OBJECTIVE →
Starting at the line that contains "You are a computer-use" and ending at the last line of the items below, write every line out again, keeping each item's wording. Multiply every coordinate in the answers by 0.55, round each result to a whole number with halves rounded up, and leave the pictures out.

::: DATA FOR THE TASK :::

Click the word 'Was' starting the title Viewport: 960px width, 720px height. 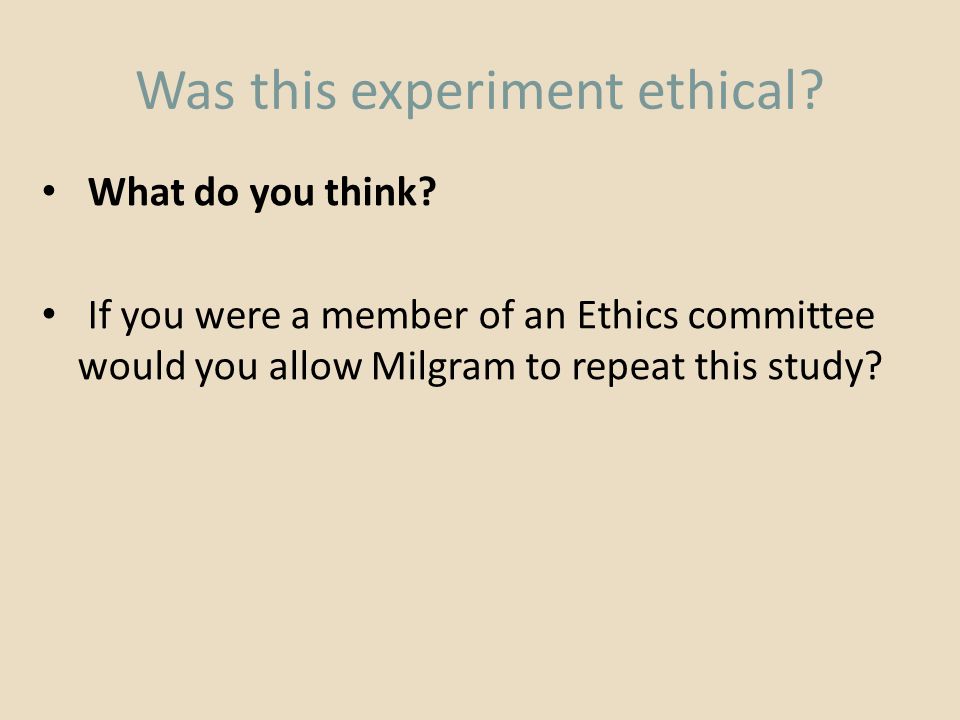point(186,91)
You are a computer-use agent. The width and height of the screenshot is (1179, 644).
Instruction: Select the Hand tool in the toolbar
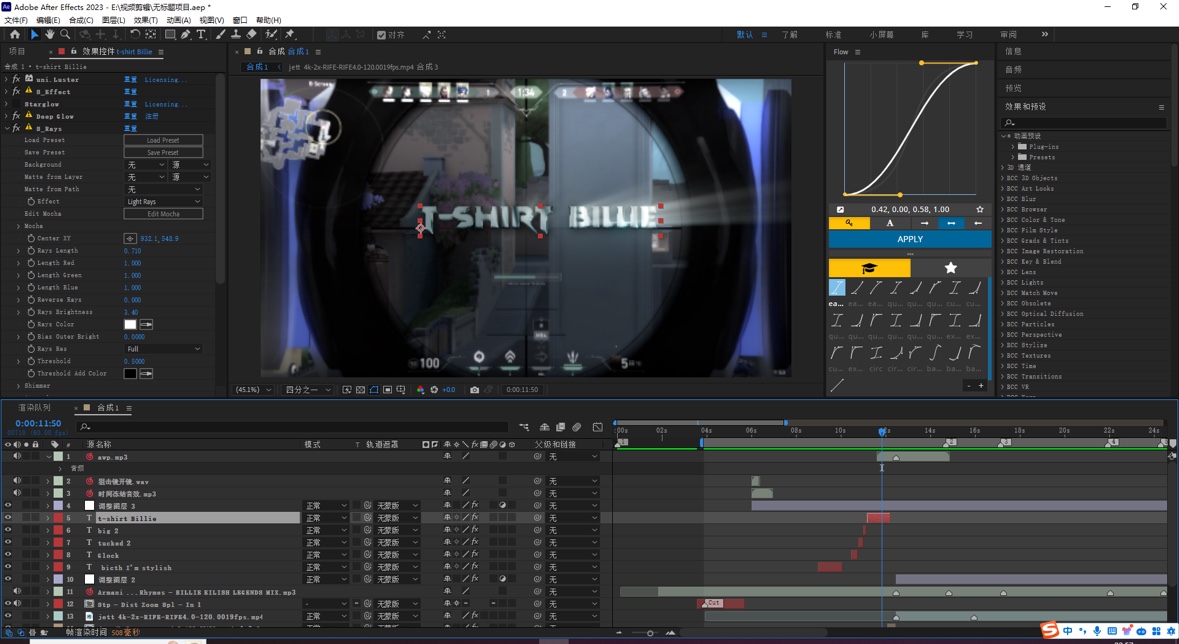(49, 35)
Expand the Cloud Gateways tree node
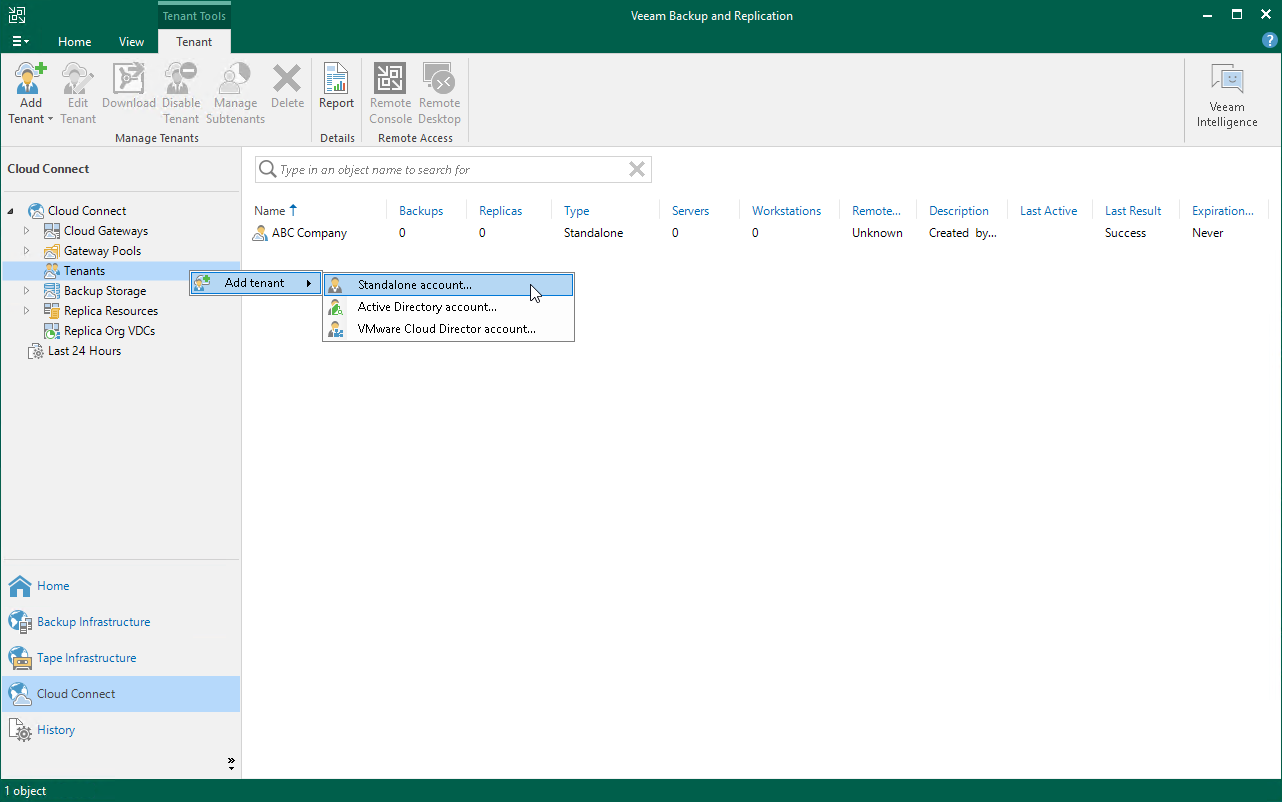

:::

EXERCISE RESULT →
You are a computer-use agent. The width and height of the screenshot is (1179, 644).
Instruction: Select the Hand tool in the toolbar
(27, 19)
Expand the Cloud Gateways tree node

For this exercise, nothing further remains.